My First Blog & How It Came to Be

"Why don't you try blogging?" my physician asked. "Look at it as a healthy, creative way to relieve stress, or you could try Pilates?"  

Pilates? Blog? I had never blogged before. Ridiculous, I said to myself as I reluctantly handed over my $35 co-payment. Did I really just pay for this recommendation? While pondering this latest advice from my favorite family physician, what appeared to me to be even more ridiculous  was the thought of me doing Pilates or any other form of purposeful exercise. Did she not know me by now? She was right though, I did need an outlet for all the curves that life was continually throwing my way, but blogging??

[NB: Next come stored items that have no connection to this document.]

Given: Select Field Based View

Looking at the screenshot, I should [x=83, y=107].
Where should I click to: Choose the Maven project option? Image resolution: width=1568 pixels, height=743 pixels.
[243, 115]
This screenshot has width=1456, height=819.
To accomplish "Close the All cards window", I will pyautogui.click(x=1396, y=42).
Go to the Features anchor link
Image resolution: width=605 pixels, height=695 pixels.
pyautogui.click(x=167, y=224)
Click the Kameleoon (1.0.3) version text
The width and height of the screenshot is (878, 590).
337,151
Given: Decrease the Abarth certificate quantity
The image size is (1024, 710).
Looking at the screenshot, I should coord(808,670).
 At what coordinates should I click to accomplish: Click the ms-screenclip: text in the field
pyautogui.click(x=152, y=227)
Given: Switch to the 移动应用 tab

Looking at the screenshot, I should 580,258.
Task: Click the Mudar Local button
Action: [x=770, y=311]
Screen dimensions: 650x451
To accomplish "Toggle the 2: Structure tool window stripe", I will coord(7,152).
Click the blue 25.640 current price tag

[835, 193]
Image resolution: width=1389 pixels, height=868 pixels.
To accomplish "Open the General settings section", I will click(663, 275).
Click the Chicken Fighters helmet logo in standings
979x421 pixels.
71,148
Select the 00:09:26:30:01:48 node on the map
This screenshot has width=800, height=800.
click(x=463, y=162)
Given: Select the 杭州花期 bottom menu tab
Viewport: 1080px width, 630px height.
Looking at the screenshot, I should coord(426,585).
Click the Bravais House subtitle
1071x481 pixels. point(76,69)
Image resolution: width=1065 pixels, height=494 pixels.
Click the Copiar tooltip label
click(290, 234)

What do I know about blogging? Not much! However, I certainly know about keeping a journal. I have kept a journal most of my life so I can't  imagine that blogging is really any different? As a young girl of 8, 9 and 10, I kept my journal in a spiral bound notebook.  I could carry it from class to class and look like I was taking the most detailed notes. I wrote about any and everything in those journals. I wrote about all of  my thoughts, dreams and aspirations. What would high school be like? Did David G. like me as much as I liked him? Was I pretty? Would I be successful? Would I get married?  I also wrote about the darker side of my life, the things no child should ever go through.  Will mom be drunk when I get home? Why does she hate me so much? Will the bruises show during P.E. class? Does my mother love me? As an adopted child it was hard to understand why someone would adopt me yet not want nor love me. Many of my journal entries were questions about my own biological mother and about who I really was.

I don't know how I would have survived my childhood without my journals. They were my safe place where I could scream as loud as I wanted and I could say whatever I wanted and be who I thought I was. In my journal I would create and become this beautiful, lost Italian girl trying to find her way back to Italy.  In my journal I could share feelings of grief, loss and hopelessness just as I could share those of  happiness and hope. 

 When I read those journal pages from my childhood my heart aches for that little girl, that Robin and when I read those pages about falling in love, the births of my three children or the obstacles I have overcome, I rejoice with that Robin. I guess my physician was right after all. It was during those times of pouring out my heart on those tattered pages that a healing was slowly taking place and everyday life seemed a little easier to deal with.  

Over the years I have come to the realization that all of the good times and the bad were just a part of the journey, my journey. So, blogging it is. Time to write a new chapter!